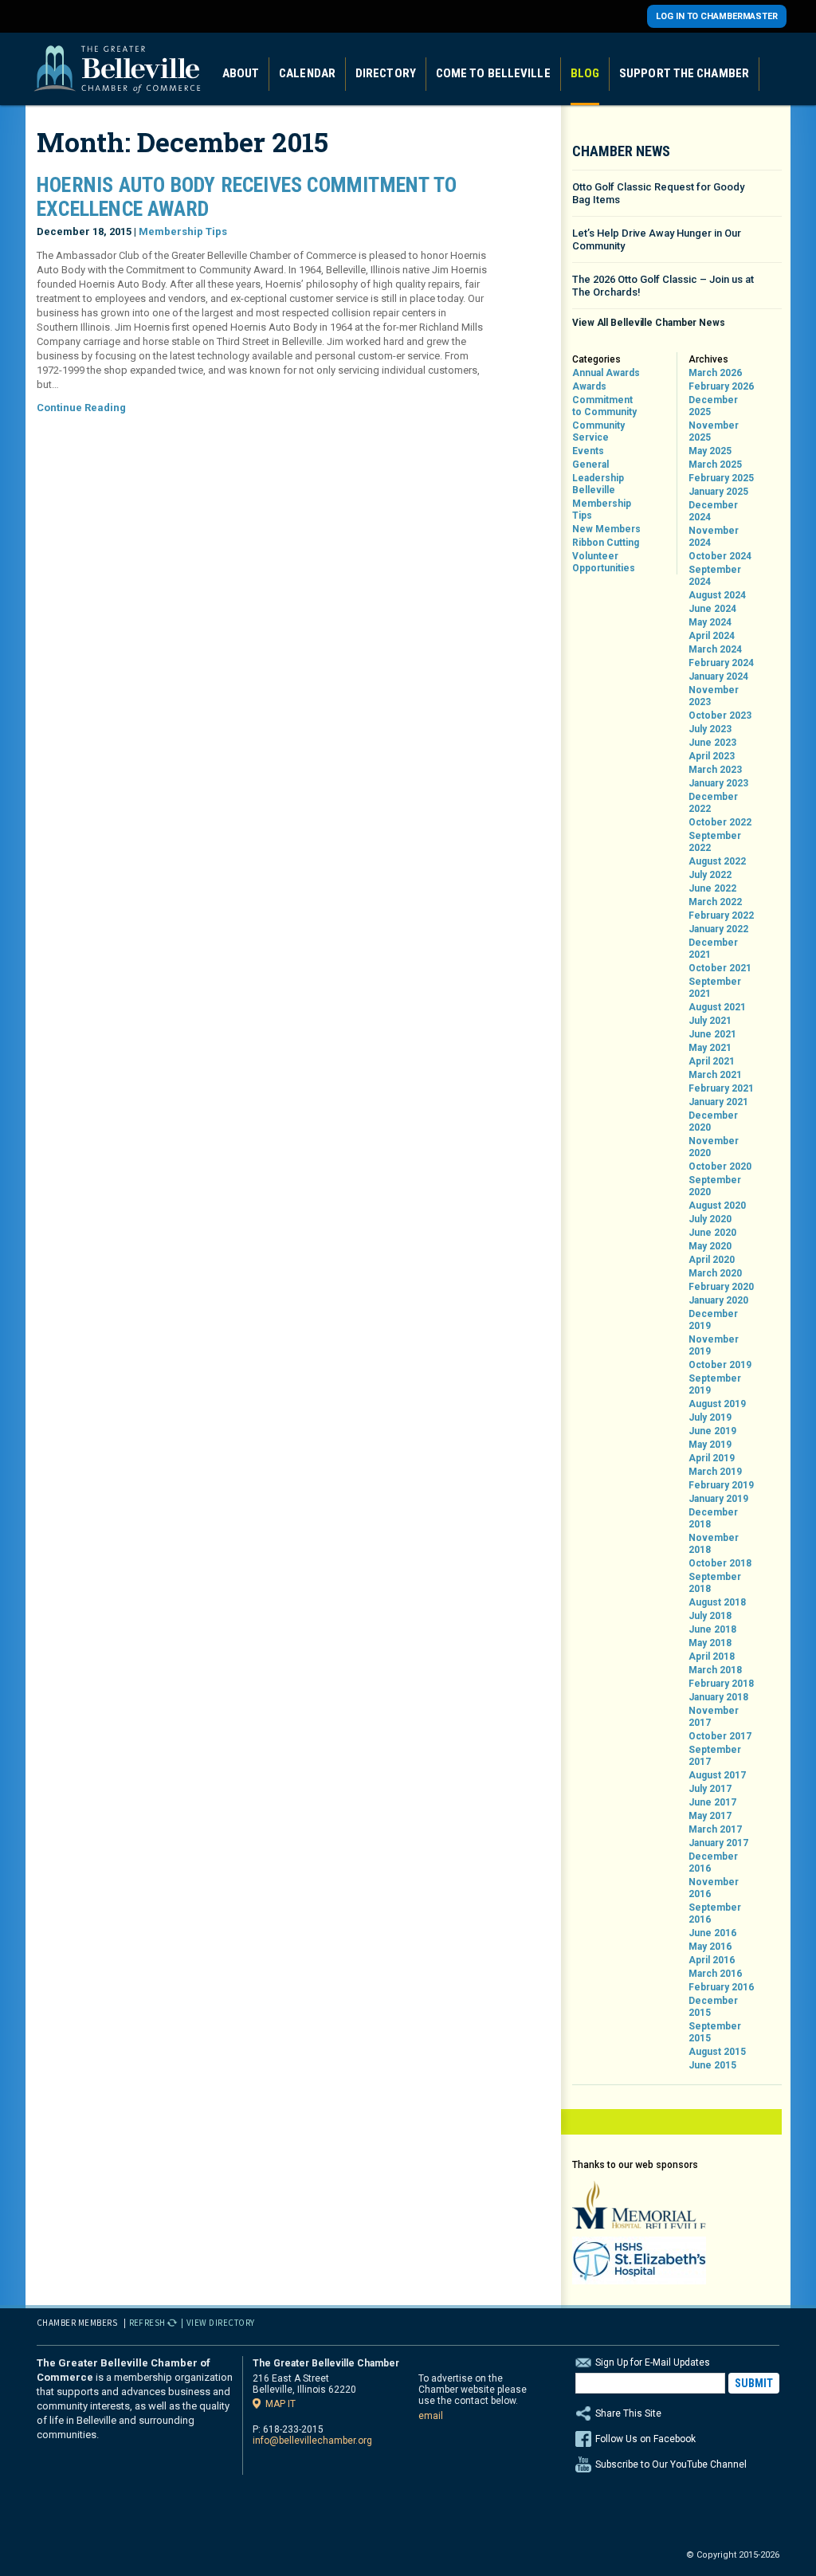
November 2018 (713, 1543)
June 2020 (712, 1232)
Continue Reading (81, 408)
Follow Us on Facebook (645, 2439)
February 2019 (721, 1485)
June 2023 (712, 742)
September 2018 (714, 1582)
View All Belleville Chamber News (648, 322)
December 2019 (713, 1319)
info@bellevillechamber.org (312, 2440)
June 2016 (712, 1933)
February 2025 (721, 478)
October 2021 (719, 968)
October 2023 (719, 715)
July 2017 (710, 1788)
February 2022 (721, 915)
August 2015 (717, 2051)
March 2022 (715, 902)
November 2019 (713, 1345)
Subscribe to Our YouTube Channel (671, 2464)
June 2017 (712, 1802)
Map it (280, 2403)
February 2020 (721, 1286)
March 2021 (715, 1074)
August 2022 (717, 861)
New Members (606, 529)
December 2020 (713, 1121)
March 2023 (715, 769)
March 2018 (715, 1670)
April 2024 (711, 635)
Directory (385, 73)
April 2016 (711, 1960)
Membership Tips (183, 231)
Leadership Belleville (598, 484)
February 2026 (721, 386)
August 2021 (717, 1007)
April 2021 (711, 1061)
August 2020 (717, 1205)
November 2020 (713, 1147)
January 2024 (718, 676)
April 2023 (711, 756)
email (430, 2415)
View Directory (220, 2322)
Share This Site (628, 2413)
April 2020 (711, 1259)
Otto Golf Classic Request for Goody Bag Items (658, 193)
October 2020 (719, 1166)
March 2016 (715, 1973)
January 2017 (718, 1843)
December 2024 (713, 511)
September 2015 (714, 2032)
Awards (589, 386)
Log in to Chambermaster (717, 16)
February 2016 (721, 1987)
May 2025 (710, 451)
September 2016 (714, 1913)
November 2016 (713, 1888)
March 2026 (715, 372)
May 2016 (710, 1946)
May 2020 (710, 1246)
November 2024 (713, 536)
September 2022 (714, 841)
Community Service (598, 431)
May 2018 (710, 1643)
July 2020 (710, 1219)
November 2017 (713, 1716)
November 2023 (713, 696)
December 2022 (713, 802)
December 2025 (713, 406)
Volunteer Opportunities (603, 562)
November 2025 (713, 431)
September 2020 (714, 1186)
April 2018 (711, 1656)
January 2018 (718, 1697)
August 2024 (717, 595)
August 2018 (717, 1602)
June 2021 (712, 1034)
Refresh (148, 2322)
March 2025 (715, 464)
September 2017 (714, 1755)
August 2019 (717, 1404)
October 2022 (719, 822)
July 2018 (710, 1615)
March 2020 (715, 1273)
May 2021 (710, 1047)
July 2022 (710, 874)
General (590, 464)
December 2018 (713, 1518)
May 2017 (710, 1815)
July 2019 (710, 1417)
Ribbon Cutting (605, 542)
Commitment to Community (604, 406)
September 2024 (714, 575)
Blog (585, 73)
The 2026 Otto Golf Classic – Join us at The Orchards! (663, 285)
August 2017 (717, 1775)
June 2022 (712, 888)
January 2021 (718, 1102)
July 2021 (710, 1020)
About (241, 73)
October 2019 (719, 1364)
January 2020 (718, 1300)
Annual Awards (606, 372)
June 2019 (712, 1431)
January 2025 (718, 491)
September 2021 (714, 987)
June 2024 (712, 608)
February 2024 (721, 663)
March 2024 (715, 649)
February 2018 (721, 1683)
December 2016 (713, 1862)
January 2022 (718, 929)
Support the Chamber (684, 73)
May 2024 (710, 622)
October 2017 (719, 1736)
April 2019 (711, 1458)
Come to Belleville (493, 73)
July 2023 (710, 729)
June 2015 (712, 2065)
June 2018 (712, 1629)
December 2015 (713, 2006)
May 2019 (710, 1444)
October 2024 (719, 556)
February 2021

● **Task statement**: Each line in the data where the string "Community" occurs should be identified and copied.

● **Output below**:
Community Service (598, 431)
Commitment to Community (604, 406)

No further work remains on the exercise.